Why I Still Love Old Media

Geek Culture

I have a bachelor’s degree in print journalism from Boston University. I worked as a weekly and daily newspaper for seven years after graduation. I have print subscriptions to Wired, Entertainment Weekly, Vanity Fair, Sports Illustrated and to my local newspaper, The Hartford Courant.

Damage from the Storm That Canceled Halloween, widely reported in my local newspaper

So I have an obvious bias for the old print media of newspapers and magazines.

But in 2011, the old media proved its worth. Not just to me during the unprecedented Nor’easter that cut my power for over eleven days, but also in continuing to do the kind of investigative journalism that needs to be kept alive, in some form or another.

First, the Courant was the only source of news available in the days after the power outage hit my area of New England. The tree damage was so bad in my neighborhood that those with chain saws banded together and cut a path in the street so cars could get in and out. And yet, the next day, my newspaper was delivered at the end of my driveway. I had no access to the internet, and only intermittent radio reception, but I did have a full report on the storm in the Courant. Over the next eleven days, my delivery person didn’t miss a single day. The Courant was my window into the larger story of the storm. They researched and hit Connecticut Light & Power hard for their reaction to the storm, kept everyone updated on when power could be restored, and provided interviews with others in my situation. If I were in charge of the Pulitzer Prizes next April, this coverage would be at the top of my list.

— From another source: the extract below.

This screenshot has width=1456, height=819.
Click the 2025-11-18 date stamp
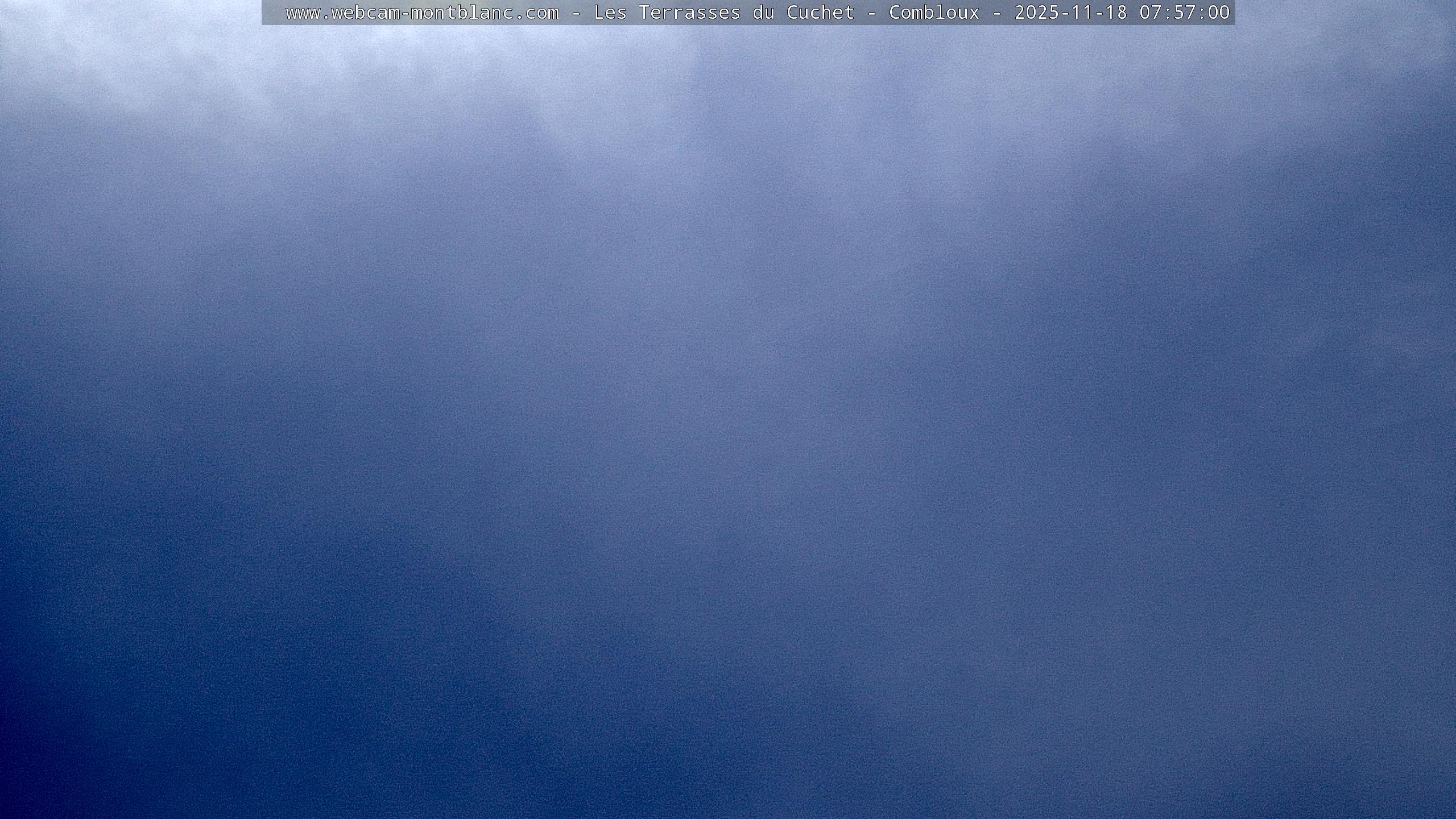pyautogui.click(x=1070, y=13)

On a national level, it was another local daily newspaper, the Patriot News, and a crime reporter, Sara Ganim, who first broke the story of the investigation of former Penn State assistant football coach Jerry Sandusky and the seeming indifference of those in charge to the eye-witness report of Sandusky allegedly raping a young boy. Without Ganim’s persistent and careful reporting, this important story wouldn’t have made it to the national level.

Of course, old media had one huge black mark, the phone-hacking scandal surrounding Rupert Murdoch’s now-defunct News of the World. Yet the best reporting I read on the scandal was in several articles in Vanity Fair, particularly in the June 2011 issue. Each issue that lands in my mailbox brings my attention I never expected to find, such as “Tracking the Most Destructive Computer Virus Yet,” in the April issue. I also read with sadness Christopher Hitchens’ refusal to play to script as he struggled with the cancer that eventually killed him.

And, of course, I read Wired, my favorite article being one about the infamous blackguards and con men of years past. Not a subject I expected to find in a tech magazine.

What all these articles have in common is that I’d have never found on them on the web because I wouldn’t have searched for them, as I didn’t know they existed. But getting the print versions each month allowed me time to flip through it all and find each gem.

I don’t know what I’d do without internet news sources. News sites are the very first I check when I first go online in the morning for breaking news and sports scores. And, of course, it’s now provided me with a new age journalism career, with GeekDad, GeekMom and the upcoming GeekMom book. But I hope even if print disappears, that we don’t lose the longer investigative articles, the full-time local reporters determined to hold institutions to the same standards of justice, and the unique voices like Hitchens.